### [PROBLEM TO SOLVE]
Pull every line from the records that has the word "computer" in it.

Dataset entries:
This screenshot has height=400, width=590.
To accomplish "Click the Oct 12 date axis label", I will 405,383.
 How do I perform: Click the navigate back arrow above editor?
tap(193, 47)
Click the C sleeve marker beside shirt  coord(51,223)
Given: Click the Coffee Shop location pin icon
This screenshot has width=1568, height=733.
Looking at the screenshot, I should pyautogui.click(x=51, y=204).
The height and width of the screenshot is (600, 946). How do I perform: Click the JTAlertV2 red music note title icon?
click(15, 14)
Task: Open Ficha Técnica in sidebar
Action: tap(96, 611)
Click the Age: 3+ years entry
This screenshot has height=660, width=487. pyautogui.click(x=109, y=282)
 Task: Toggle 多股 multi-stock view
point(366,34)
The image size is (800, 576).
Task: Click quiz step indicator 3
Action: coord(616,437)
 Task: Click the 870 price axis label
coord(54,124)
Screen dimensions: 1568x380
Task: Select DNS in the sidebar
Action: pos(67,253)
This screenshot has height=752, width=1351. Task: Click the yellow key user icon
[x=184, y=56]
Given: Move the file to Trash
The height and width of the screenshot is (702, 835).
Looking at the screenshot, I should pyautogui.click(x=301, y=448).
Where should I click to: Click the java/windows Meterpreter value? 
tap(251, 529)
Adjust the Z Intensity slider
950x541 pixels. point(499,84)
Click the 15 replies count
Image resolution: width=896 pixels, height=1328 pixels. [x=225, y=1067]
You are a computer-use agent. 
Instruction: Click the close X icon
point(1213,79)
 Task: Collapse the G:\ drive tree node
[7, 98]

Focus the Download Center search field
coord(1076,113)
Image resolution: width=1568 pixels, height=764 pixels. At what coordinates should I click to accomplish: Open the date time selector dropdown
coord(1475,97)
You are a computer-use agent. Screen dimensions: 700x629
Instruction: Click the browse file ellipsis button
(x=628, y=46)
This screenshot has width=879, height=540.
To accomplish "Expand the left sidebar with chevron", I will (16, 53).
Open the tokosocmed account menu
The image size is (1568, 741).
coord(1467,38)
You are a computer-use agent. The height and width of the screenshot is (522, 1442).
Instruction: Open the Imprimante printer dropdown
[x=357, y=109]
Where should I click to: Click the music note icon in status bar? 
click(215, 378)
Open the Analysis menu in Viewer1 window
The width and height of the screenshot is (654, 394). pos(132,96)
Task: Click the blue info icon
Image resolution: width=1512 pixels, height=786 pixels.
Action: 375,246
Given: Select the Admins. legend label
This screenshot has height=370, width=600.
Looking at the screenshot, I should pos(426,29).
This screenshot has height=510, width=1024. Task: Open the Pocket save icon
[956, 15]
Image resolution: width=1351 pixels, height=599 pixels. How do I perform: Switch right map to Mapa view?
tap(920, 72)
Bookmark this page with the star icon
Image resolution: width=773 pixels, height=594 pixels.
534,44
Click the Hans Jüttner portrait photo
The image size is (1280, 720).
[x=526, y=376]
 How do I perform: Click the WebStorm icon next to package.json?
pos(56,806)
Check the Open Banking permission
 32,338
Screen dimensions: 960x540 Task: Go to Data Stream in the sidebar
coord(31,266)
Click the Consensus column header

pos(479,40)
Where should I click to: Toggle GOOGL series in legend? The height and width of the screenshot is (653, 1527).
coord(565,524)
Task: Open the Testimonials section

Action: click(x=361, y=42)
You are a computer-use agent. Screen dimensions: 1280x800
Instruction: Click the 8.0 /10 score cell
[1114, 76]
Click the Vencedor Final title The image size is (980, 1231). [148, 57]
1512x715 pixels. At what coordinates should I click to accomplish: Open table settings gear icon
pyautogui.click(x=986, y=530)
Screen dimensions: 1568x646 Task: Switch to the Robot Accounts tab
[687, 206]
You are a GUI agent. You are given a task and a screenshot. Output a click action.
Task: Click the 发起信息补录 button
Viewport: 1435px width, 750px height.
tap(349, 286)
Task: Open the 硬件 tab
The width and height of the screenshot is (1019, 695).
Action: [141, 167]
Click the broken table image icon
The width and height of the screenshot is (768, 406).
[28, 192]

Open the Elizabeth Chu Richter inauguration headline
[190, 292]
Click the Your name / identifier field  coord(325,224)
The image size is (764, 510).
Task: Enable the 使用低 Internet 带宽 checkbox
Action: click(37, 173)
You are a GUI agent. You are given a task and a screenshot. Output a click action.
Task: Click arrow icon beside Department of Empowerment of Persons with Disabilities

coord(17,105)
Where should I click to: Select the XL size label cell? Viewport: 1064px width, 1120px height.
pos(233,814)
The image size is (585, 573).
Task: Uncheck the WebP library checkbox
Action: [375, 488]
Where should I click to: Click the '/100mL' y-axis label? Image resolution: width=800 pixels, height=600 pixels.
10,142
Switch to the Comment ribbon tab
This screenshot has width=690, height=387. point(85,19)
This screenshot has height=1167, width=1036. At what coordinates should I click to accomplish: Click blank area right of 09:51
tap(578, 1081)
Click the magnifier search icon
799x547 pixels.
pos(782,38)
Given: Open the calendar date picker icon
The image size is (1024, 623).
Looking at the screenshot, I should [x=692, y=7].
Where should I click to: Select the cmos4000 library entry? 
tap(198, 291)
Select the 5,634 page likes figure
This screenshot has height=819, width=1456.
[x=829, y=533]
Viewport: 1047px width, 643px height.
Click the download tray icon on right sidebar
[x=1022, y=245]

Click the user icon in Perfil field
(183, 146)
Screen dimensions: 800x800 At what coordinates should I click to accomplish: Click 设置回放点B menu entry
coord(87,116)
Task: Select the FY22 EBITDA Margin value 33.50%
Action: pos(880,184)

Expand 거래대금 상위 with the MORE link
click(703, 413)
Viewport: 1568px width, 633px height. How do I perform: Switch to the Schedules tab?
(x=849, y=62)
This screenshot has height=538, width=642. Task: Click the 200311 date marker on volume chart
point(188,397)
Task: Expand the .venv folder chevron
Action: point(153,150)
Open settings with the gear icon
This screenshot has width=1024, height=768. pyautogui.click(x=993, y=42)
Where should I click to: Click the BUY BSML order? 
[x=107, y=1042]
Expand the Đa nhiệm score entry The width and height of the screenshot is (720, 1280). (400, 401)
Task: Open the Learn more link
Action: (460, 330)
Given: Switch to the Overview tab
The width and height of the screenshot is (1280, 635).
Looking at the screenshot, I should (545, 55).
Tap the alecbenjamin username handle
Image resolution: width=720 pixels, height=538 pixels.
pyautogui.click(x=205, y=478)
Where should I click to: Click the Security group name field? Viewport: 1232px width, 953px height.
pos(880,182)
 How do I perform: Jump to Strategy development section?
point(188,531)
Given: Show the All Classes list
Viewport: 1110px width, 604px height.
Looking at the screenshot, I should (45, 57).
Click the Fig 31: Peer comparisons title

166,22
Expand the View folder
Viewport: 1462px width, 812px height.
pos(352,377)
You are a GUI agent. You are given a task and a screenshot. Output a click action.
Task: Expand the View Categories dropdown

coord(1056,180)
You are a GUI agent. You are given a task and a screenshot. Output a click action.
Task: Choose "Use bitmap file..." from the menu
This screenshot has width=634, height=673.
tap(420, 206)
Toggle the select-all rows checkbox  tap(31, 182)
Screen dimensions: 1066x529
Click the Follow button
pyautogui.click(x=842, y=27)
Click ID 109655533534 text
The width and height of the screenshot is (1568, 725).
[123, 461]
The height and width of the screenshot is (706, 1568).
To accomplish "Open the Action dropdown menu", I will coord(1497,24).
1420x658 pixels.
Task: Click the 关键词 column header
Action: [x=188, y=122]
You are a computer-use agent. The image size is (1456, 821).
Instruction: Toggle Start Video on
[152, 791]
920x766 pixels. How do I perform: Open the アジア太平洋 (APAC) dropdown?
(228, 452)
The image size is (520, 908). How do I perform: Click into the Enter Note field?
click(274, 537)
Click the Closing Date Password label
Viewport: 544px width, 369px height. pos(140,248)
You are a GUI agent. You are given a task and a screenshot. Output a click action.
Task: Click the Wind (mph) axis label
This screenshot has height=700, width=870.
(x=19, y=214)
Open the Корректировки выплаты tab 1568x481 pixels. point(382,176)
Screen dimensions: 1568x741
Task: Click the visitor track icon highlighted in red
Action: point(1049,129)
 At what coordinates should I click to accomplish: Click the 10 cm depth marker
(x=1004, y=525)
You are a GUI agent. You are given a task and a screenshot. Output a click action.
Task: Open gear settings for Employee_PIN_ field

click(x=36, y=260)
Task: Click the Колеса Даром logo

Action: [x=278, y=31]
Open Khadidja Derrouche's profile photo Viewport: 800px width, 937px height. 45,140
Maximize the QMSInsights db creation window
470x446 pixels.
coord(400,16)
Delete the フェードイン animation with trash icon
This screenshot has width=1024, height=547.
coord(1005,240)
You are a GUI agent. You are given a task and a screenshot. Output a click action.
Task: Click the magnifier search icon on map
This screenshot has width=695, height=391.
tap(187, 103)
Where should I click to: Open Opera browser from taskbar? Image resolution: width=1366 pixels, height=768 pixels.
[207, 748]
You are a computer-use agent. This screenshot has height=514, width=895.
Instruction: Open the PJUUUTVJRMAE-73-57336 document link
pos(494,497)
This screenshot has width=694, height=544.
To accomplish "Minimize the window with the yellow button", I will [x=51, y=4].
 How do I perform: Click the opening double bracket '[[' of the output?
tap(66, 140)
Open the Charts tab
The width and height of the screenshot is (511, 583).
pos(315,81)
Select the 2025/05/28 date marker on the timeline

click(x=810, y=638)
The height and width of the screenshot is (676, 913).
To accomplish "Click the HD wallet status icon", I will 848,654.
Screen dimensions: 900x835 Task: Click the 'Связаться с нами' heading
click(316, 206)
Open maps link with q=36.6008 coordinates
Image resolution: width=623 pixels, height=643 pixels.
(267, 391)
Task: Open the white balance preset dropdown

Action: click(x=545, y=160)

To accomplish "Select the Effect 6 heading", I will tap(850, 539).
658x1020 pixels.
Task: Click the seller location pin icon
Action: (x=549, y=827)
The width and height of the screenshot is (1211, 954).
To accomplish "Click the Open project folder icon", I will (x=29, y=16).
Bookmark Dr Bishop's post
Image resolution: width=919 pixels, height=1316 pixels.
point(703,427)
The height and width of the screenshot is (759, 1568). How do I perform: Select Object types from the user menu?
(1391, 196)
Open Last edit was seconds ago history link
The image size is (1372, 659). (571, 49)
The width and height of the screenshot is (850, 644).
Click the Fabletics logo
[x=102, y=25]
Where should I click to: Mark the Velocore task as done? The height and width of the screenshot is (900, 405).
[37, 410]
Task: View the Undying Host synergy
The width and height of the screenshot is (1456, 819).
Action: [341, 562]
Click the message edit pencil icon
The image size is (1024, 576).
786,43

### [ANSWER TO THE PROBLEM]
You are a computer-use agent. 
You are a computer-use agent. Screen dimensions: 700x629
You are a computer-use agent. The height and width of the screenshot is (522, 1442).
You are a computer-use agent. Screen dimensions: 1280x800
You are a computer-use agent. The image size is (1456, 821).
You are a computer-use agent. This screenshot has height=514, width=895.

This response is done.